======== RECORDS TO USE ========

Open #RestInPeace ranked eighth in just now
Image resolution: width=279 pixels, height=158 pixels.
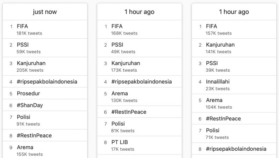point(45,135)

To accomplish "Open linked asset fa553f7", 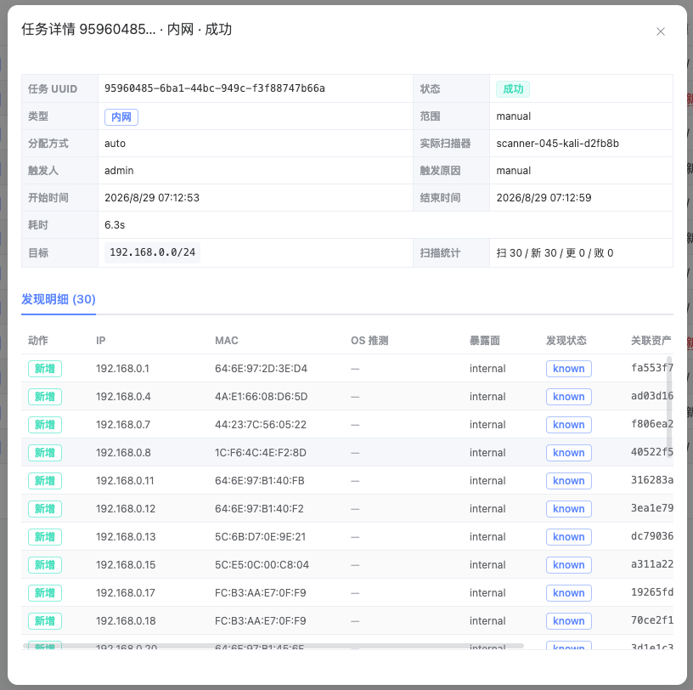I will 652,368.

========
======== RECORDS TO USE ========

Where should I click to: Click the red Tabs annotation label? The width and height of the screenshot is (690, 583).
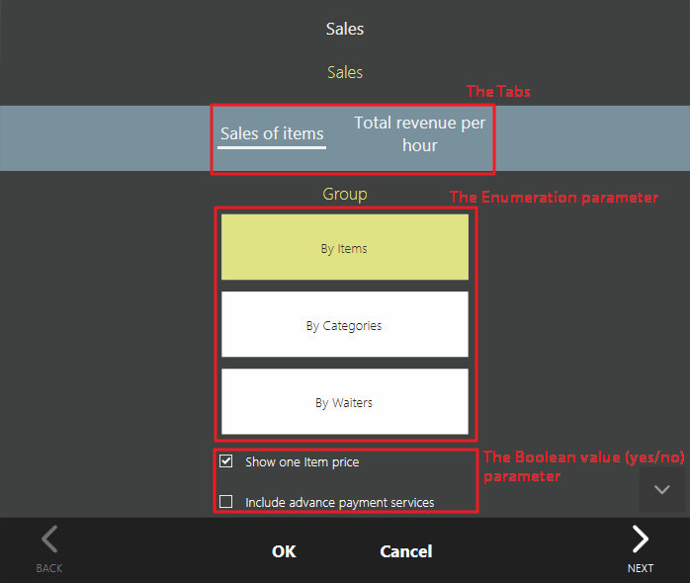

========

PROBLEM DETAILS:
Return every line of the records that contains the string "height". Case counts.

RESULT OF THE TASK:
Image resolution: width=279 pixels, height=158 pixels.
Where should I click to: Click the red Tabs annotation label? The width and height of the screenshot is (690, 583).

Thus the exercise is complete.